第103話 土肥金山

 恋人岬は行きは下りでいいが、帰りは登りで結構キツい。

 2人手を繋いで車の方まで戻る。

 帰る前に2人で絵馬を書いて結び付けて来た、内容は


 『結婚したら、また来ます。』


だ。

 

 車に乗り込み、土肥金山まで移動する。

 観光地って結構早く閉まるから、時間は気にしてないとな。


 取り敢えず料金を支払って観光坑道に入るとヒンヤリして気持ちいい。

 この金山は江戸時代から昭和40年まで金銀を掘っていたそうだ。

 その間、山の中を100Km掘って採れた量は金が約40トン、銀が約400トンだそうだ、多いんだか少ないんだか…。

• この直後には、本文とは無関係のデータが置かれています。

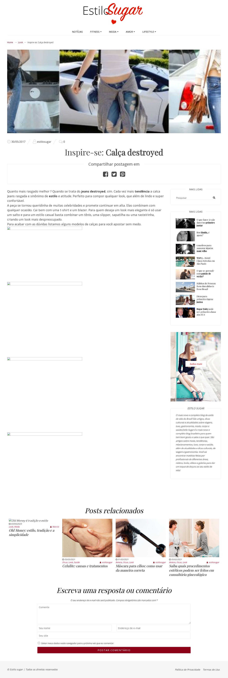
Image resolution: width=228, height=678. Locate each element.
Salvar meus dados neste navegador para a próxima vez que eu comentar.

 昔は機械も無かったし、大変な苦労をして鉱石から分別したんだろうな。

 奥へ行くと、機械式チョンマゲオッサンが何か言っている。

 有希が俺にしがみついて来た。


 「怖いよぅ…。」

 

 確かに…俺も苦手だ。

 何でこういうのって怖いんだろう…お化け屋敷的な怖さがあるよな。

 俺はお化け屋敷NGだ。

 …だって、怖いんだもの。

 説明文を読んだ後は足早に立ち去る。

 

 そして最後に砂金取り体験を2人でやってみた。

 腰の高さに水槽があり、中に砂と水が大量に用意してある。

 その中に皿を突っ込み、砂を底の方から掬って水中で皿を攪拌かくはんさせ、砂だけを皿の外に出しながら、皿の底に沈んだ砂より重い砂金だけを回収する、というモノだ。

 これが難しい…何度やっても皿に砂金が入ってない。

 

 「これ、本当に砂金入っ「」お兄ちゃん、それ以上は言っちゃダメ。」


 制限時間が近付いているのに採れないのを憐れんだのかスタッフさんが近寄って来て手伝ってもらい、有希が2粒採らせてもらって、俺がひと粒だけ自力で採った。

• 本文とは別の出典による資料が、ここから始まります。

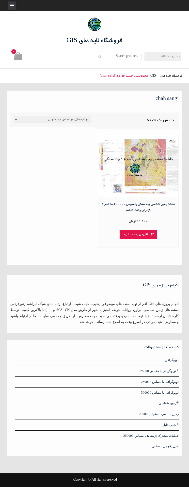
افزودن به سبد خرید (135, 234)
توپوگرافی (172, 360)
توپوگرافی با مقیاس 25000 (158, 371)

 その砂金の粒を小さな透明プラスチック容器に入れて持ち帰らせてくれる。

 相当な年数を掛けて40トンしか採れないんだから、実際にこんな感じで相当な苦労をして砂金を集めたんだろう。

 砂金はひと粒しか採れなかったので、ちょっと恥ずかしい。

 

 その後売店で婆さんに面白い土産を買った。

 コレを見た婆さんはなんて言うだろうか、楽しみだ。


 さて、後は海産物等を売っているお土産屋さんに寄ったりしながら有希の家に帰って、婆さんに有希と付き合う事になった報告をして明日自分の家に帰れば今回の旅行は終了だ。

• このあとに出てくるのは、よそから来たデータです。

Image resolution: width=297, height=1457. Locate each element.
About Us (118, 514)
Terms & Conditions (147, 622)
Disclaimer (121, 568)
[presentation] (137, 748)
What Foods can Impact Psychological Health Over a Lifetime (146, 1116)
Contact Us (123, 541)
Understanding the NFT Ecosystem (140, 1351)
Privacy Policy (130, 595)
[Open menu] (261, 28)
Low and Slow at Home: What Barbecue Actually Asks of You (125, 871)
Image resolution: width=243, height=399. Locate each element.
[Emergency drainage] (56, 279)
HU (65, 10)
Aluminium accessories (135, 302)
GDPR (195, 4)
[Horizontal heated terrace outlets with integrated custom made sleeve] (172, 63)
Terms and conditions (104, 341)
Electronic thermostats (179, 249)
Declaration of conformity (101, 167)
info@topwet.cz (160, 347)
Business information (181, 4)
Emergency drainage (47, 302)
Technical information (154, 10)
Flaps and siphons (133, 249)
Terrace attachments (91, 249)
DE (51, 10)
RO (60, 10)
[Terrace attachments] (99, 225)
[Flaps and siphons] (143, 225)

 今回の旅行ではまさかの芸能界との繋がりが出来た事が1番のビックリかもしれないな…。

 俺が歌を歌うのは一発屋で終わるとしても、他にひとつ心配がある。

 まぁその心配は実際に問題が起きてから考えよう。






ーーーーーーーーーーーーーー


 この2つ前に公開していなかったエピソード、『天窓洞』があります。

 恐らく気付いていない方もいると思います。

 今遊覧船の事故がニュース等で報道されていますので自粛しようかとも思いましたが、このエピソードは遊覧船の事故以前に考えていたものであり、物語的に書かないと繋がらないかとも思い、公開する事にしました。

 お亡くなりになった方々の御冥福をお祈りいたします。